Each record needs to be transcribed exactly.

★ ★ ★ ★ ★

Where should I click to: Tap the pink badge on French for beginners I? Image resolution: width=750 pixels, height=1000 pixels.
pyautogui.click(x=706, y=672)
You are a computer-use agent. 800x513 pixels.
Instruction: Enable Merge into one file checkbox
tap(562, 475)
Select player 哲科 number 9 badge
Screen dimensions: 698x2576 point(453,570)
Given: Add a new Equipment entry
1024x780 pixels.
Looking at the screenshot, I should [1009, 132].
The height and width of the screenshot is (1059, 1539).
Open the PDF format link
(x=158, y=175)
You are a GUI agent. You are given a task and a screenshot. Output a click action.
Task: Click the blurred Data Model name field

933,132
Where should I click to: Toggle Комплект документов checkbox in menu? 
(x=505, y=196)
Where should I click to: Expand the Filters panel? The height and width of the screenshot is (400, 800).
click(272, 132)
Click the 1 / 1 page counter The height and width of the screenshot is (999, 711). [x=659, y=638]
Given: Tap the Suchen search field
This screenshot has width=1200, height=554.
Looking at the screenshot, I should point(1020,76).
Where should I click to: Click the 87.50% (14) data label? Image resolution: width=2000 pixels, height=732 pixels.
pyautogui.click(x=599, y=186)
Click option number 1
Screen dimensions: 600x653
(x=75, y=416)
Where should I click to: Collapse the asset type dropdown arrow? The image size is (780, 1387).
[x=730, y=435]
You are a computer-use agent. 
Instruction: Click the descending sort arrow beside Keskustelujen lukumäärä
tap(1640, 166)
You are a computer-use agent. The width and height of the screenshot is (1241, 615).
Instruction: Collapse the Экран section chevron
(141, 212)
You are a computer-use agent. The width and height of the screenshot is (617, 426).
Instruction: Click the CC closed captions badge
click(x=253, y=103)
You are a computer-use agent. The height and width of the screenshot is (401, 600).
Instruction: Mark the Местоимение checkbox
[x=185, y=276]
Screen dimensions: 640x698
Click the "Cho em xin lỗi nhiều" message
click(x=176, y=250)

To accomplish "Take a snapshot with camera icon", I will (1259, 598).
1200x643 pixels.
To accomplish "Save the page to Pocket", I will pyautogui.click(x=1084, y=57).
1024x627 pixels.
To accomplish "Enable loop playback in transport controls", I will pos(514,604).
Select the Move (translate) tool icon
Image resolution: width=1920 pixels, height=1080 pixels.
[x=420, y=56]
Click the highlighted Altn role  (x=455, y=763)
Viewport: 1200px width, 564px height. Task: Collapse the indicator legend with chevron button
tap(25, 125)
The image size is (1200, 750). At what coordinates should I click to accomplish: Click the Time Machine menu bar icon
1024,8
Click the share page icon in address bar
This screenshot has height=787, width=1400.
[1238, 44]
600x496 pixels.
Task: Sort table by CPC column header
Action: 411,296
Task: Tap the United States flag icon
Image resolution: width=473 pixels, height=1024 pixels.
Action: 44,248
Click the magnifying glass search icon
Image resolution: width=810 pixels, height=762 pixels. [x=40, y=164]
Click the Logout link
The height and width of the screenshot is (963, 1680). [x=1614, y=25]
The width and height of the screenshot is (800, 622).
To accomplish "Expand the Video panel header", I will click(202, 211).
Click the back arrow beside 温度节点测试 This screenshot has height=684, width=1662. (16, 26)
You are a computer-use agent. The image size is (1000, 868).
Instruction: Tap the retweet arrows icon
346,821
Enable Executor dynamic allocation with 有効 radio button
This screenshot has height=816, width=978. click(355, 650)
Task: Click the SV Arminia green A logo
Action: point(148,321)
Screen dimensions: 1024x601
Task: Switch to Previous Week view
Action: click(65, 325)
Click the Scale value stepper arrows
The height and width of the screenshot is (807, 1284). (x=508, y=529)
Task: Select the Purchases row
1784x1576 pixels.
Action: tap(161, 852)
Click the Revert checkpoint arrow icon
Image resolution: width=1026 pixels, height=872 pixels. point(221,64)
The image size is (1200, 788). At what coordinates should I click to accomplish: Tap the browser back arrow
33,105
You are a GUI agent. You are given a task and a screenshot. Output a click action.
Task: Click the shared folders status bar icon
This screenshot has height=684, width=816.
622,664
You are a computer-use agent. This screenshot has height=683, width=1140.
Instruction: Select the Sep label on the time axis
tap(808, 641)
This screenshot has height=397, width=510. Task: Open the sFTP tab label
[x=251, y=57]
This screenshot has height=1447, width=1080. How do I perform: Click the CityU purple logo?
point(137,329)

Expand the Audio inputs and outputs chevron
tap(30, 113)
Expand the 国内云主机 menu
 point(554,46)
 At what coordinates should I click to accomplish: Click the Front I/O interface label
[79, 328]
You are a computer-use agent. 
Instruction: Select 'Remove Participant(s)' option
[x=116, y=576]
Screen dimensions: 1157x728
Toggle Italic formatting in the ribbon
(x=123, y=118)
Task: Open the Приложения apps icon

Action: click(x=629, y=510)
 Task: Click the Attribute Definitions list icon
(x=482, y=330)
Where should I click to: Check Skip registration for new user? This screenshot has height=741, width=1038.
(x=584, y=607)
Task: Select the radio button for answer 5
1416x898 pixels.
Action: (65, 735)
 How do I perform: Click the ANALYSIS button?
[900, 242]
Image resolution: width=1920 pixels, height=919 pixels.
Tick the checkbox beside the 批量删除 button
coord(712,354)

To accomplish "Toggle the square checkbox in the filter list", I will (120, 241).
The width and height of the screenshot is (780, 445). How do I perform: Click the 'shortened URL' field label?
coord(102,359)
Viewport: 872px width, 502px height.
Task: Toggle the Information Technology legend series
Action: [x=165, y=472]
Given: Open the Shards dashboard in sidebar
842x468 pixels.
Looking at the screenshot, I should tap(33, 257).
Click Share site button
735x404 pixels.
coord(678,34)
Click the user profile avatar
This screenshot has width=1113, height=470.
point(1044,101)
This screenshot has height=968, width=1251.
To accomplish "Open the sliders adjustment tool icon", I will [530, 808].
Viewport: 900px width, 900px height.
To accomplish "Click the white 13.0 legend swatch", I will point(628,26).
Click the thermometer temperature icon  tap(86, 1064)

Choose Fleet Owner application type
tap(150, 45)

★ ★ ★ ★ ★

Response to the task:
Where should I click to: Tap the pink badge on French for beginners I? Image resolution: width=750 pixels, height=1000 pixels.
pyautogui.click(x=706, y=672)
You are a computer-use agent. 800x513 pixels.
Instruction: Enable Merge into one file checkbox
tap(562, 475)
Select player 哲科 number 9 badge
Screen dimensions: 698x2576 point(453,570)
Given: Add a new Equipment entry
1024x780 pixels.
Looking at the screenshot, I should [1009, 132].
The height and width of the screenshot is (1059, 1539).
Open the PDF format link
(x=158, y=175)
You are a GUI agent. You are given a task and a screenshot. Output a click action.
Task: Click the blurred Data Model name field

933,132
Where should I click to: Toggle Комплект документов checkbox in menu? 
(x=505, y=196)
Where should I click to: Expand the Filters panel? The height and width of the screenshot is (400, 800).
click(272, 132)
Click the 1 / 1 page counter The height and width of the screenshot is (999, 711). [x=659, y=638]
Given: Tap the Suchen search field
This screenshot has width=1200, height=554.
Looking at the screenshot, I should point(1020,76).
Where should I click to: Click the 87.50% (14) data label? Image resolution: width=2000 pixels, height=732 pixels.
pyautogui.click(x=599, y=186)
Click option number 1
Screen dimensions: 600x653
(x=75, y=416)
Where should I click to: Collapse the asset type dropdown arrow? The image size is (780, 1387).
[x=730, y=435]
You are a computer-use agent. 
Instruction: Click the descending sort arrow beside Keskustelujen lukumäärä
tap(1640, 166)
You are a computer-use agent. The width and height of the screenshot is (1241, 615).
Instruction: Collapse the Экран section chevron
(141, 212)
You are a computer-use agent. The width and height of the screenshot is (617, 426).
Instruction: Click the CC closed captions badge
click(x=253, y=103)
You are a computer-use agent. The height and width of the screenshot is (401, 600).
Instruction: Mark the Местоимение checkbox
[x=185, y=276]
Screen dimensions: 640x698
Click the "Cho em xin lỗi nhiều" message
click(x=176, y=250)

To accomplish "Take a snapshot with camera icon", I will (1259, 598).
1200x643 pixels.
To accomplish "Save the page to Pocket", I will pyautogui.click(x=1084, y=57).
1024x627 pixels.
To accomplish "Enable loop playback in transport controls", I will pos(514,604).
Select the Move (translate) tool icon
Image resolution: width=1920 pixels, height=1080 pixels.
[x=420, y=56]
Click the highlighted Altn role  (x=455, y=763)
Viewport: 1200px width, 564px height. Task: Collapse the indicator legend with chevron button
tap(25, 125)
The image size is (1200, 750). At what coordinates should I click to accomplish: Click the Time Machine menu bar icon
1024,8
Click the share page icon in address bar
This screenshot has height=787, width=1400.
[1238, 44]
600x496 pixels.
Task: Sort table by CPC column header
Action: 411,296
Task: Tap the United States flag icon
Image resolution: width=473 pixels, height=1024 pixels.
Action: 44,248
Click the magnifying glass search icon
Image resolution: width=810 pixels, height=762 pixels. [x=40, y=164]
Click the Logout link
The height and width of the screenshot is (963, 1680). [x=1614, y=25]
The width and height of the screenshot is (800, 622).
To accomplish "Expand the Video panel header", I will click(202, 211).
Click the back arrow beside 温度节点测试 This screenshot has height=684, width=1662. (16, 26)
You are a computer-use agent. The image size is (1000, 868).
Instruction: Tap the retweet arrows icon
346,821
Enable Executor dynamic allocation with 有効 radio button
This screenshot has height=816, width=978. click(355, 650)
Task: Click the SV Arminia green A logo
Action: point(148,321)
Screen dimensions: 1024x601
Task: Switch to Previous Week view
Action: click(65, 325)
Click the Scale value stepper arrows
The height and width of the screenshot is (807, 1284). (x=508, y=529)
Task: Select the Purchases row
1784x1576 pixels.
Action: tap(161, 852)
Click the Revert checkpoint arrow icon
Image resolution: width=1026 pixels, height=872 pixels. point(221,64)
The image size is (1200, 788). At what coordinates should I click to accomplish: Tap the browser back arrow
33,105
You are a GUI agent. You are given a task and a screenshot. Output a click action.
Task: Click the shared folders status bar icon
This screenshot has height=684, width=816.
622,664
You are a computer-use agent. This screenshot has height=683, width=1140.
Instruction: Select the Sep label on the time axis
tap(808, 641)
This screenshot has height=397, width=510. Task: Open the sFTP tab label
[x=251, y=57]
This screenshot has height=1447, width=1080. How do I perform: Click the CityU purple logo?
point(137,329)

Expand the Audio inputs and outputs chevron
tap(30, 113)
Expand the 国内云主机 menu
 point(554,46)
 At what coordinates should I click to accomplish: Click the Front I/O interface label
[79, 328]
You are a computer-use agent. 
Instruction: Select 'Remove Participant(s)' option
[x=116, y=576]
Screen dimensions: 1157x728
Toggle Italic formatting in the ribbon
(x=123, y=118)
Task: Open the Приложения apps icon

Action: click(x=629, y=510)
 Task: Click the Attribute Definitions list icon
(x=482, y=330)
Where should I click to: Check Skip registration for new user? This screenshot has height=741, width=1038.
(x=584, y=607)
Task: Select the radio button for answer 5
1416x898 pixels.
Action: (65, 735)
 How do I perform: Click the ANALYSIS button?
[900, 242]
Image resolution: width=1920 pixels, height=919 pixels.
Tick the checkbox beside the 批量删除 button
coord(712,354)

To accomplish "Toggle the square checkbox in the filter list", I will (120, 241).
The width and height of the screenshot is (780, 445). How do I perform: Click the 'shortened URL' field label?
coord(102,359)
Viewport: 872px width, 502px height.
Task: Toggle the Information Technology legend series
Action: [x=165, y=472]
Given: Open the Shards dashboard in sidebar
842x468 pixels.
Looking at the screenshot, I should tap(33, 257).
Click Share site button
735x404 pixels.
coord(678,34)
Click the user profile avatar
This screenshot has width=1113, height=470.
point(1044,101)
This screenshot has height=968, width=1251.
To accomplish "Open the sliders adjustment tool icon", I will [530, 808].
Viewport: 900px width, 900px height.
To accomplish "Click the white 13.0 legend swatch", I will point(628,26).
Click the thermometer temperature icon  tap(86, 1064)

Choose Fleet Owner application type
tap(150, 45)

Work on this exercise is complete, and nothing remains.